Here, we introduce optofluidic scanning microscopy (OSM), an approach that allows for super-resolution imaging of biological specimens in the microfluidic regime. The principle of OSM is formulated on the basis of image scanning microscopy (ISM),^16,17 a confocal form of structured illumination microscopy that offers effective optical sectioning, uncompromised signal-to-noise ratio (SNR) and enhanced resolution. However, the current implementations of ISM remain impractical for optofluidic platforms due to the complexity in the architectures for mechanical scanning and parallelization of data acquisition.^17–22 In contrast, OSM implements a steady optical configuration while taking advantage of the inherent motion of the specimens. Hence, the system enables super-resolution optofluidic microscopy without the need for mechanical scanning that interrupts the fluidic continuity as in conventional ISM, making OSM fully compatible with widely-adopted microfluidic systems. Furthermore, the simple imaging scheme provides opportunity for miniaturization and different levels of integration at the chip scale.

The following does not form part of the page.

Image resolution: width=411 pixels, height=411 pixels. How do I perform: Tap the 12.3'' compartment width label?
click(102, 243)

The OSM setup was constructed by insertion of a microlens array (MLA) in the illumination path of an epifluorescence microscope using a 100×, 1.45 NA objective lens (Fig. 1a and S1†). The multi-focal excitation pattern generated by the MLA is relayed to form a grid of diffraction-limited foci (d = 1.6 μm) inside the microfluidic channel. The square pattern of the foci was tilted by θ = 4° with respect to the flow direction, ensuring seamless scanning of the sample in both lateral dimensions (Fig. 1a and b). This illumination pattern corresponds to a flow distance of ∼20 μm to cover the entire field of the sample, while maintaining minimal crosstalk between the neighboring illumination spots. The sample was introduced at a steady speed controlled by a pressure pump and a flow sensor. In this work, we utilized a flow rate at 1.5× effective camera pixel size (65 nm) per frame (i.e. 97.5 ± 1.4 nm per frame or ∼19.5 μm s⁻¹ at a 200 Hz camera frame rate) to obtain optimal sampling and an ∼1 Hz super-resolution image acquisition rate (Fig. S2†).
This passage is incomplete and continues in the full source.